- Problem requirements: Show each line of the rows below that contains the word "Open", copying the line in full.

- Exercise materials:
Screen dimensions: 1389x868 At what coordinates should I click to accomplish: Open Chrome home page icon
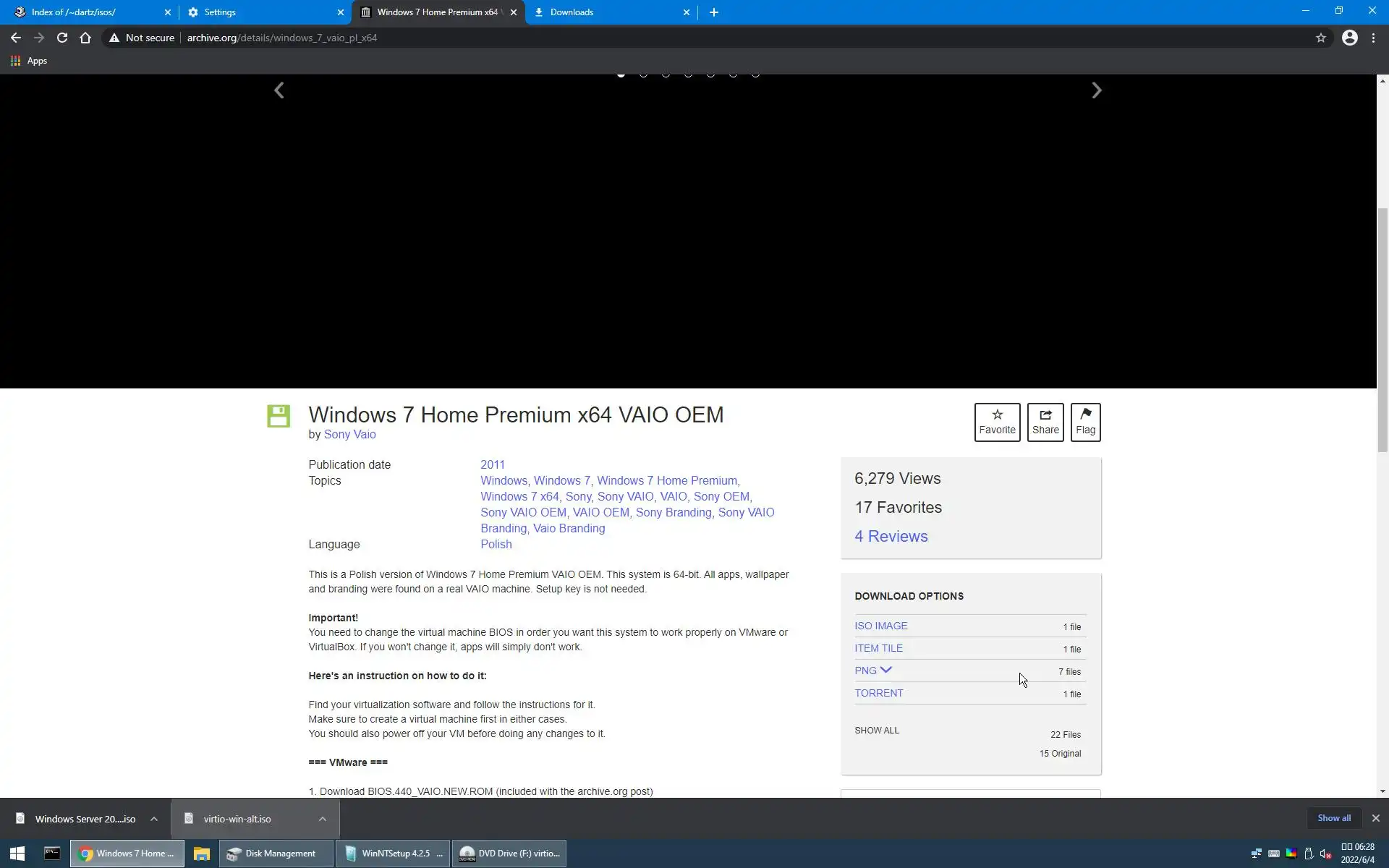pyautogui.click(x=85, y=38)

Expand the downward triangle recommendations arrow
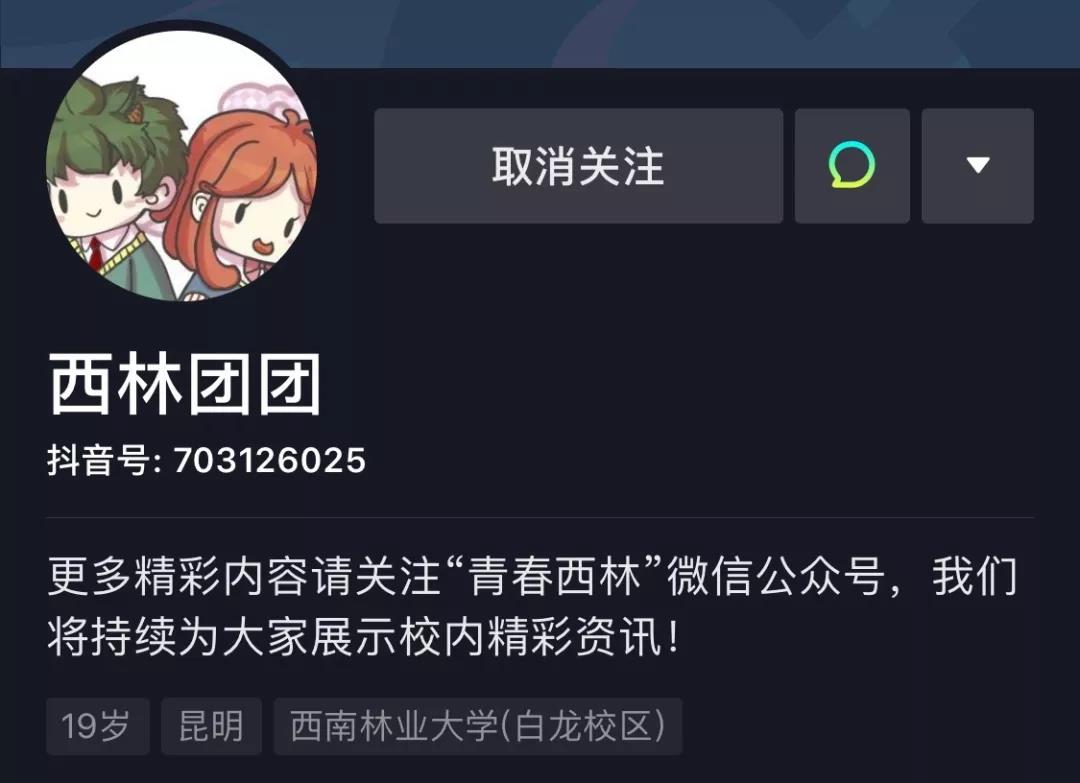click(977, 165)
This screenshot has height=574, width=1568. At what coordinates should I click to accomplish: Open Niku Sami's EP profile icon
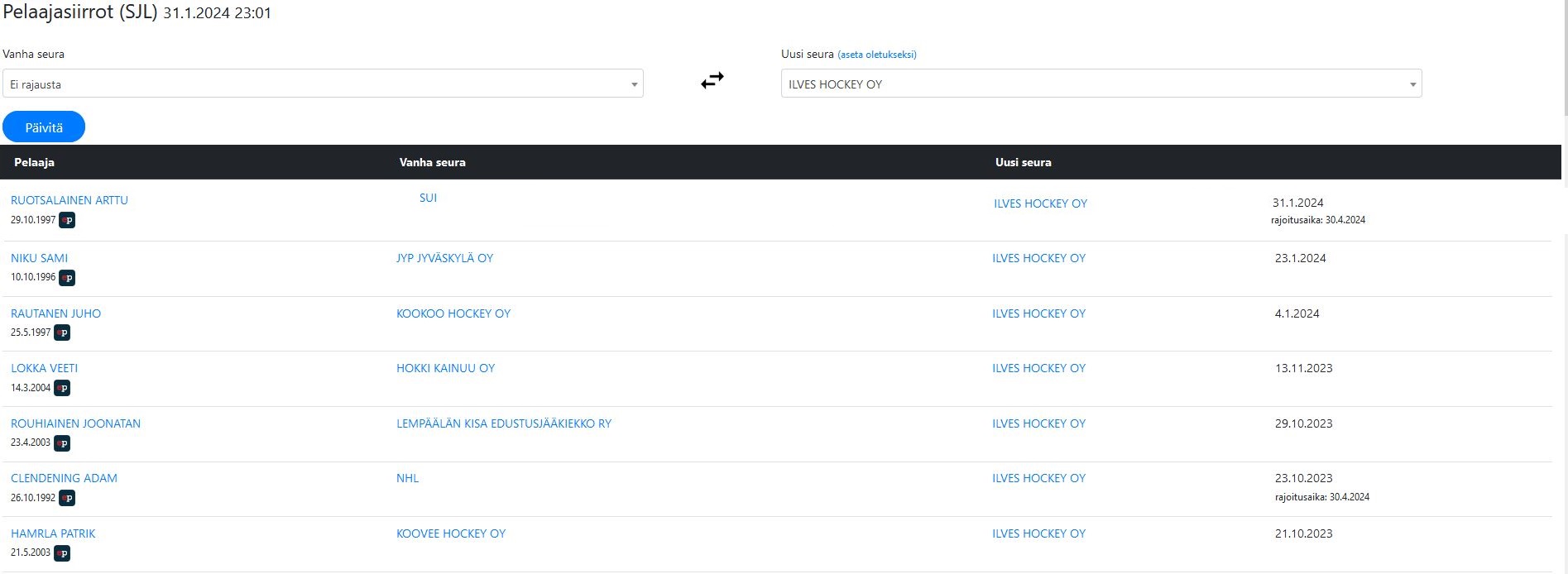67,278
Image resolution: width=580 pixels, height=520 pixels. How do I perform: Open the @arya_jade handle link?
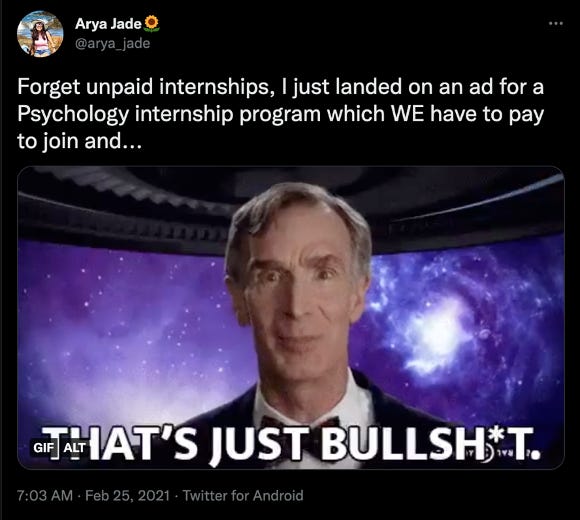[x=112, y=43]
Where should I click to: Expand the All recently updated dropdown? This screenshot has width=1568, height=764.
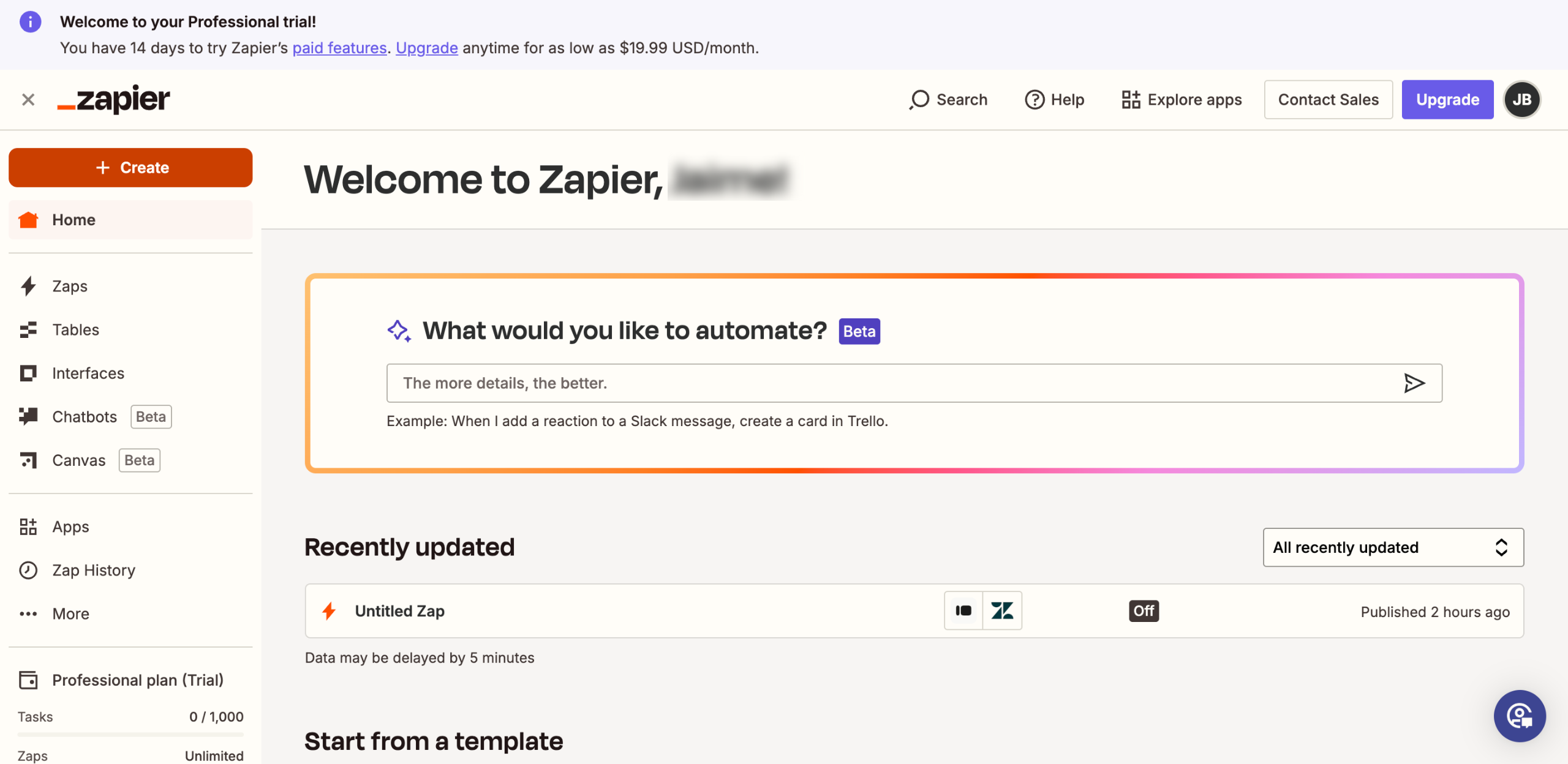[x=1393, y=547]
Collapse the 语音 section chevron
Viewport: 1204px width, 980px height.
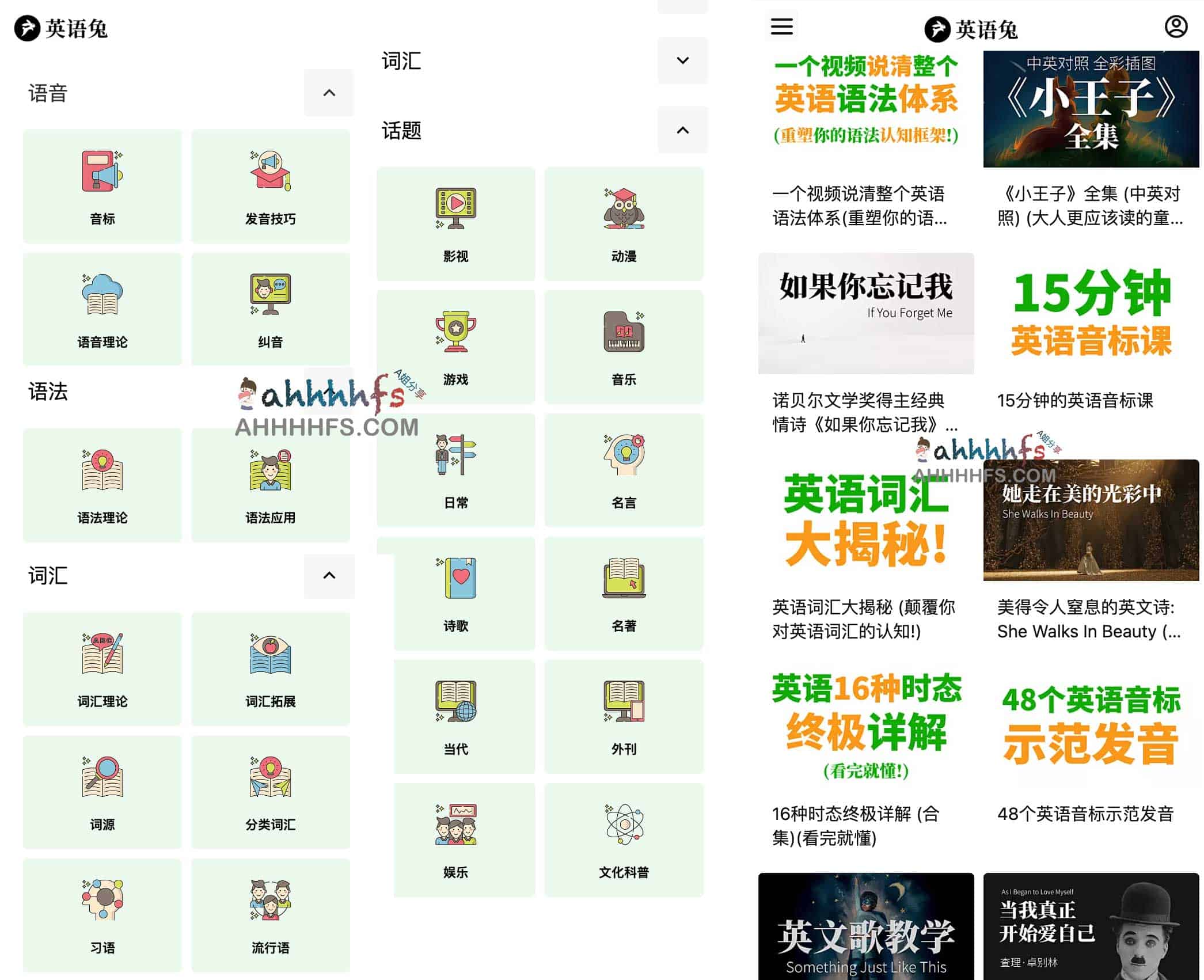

- Answer:
Screen dimensions: 1389x868 At what coordinates should I click to accomplish: Open Chrome home page icon
This screenshot has height=574, width=1568. At what coordinates should I click to accomplish: Open Niku Sami's EP profile icon
Image resolution: width=580 pixels, height=520 pixels. How do I perform: Open the @arya_jade handle link?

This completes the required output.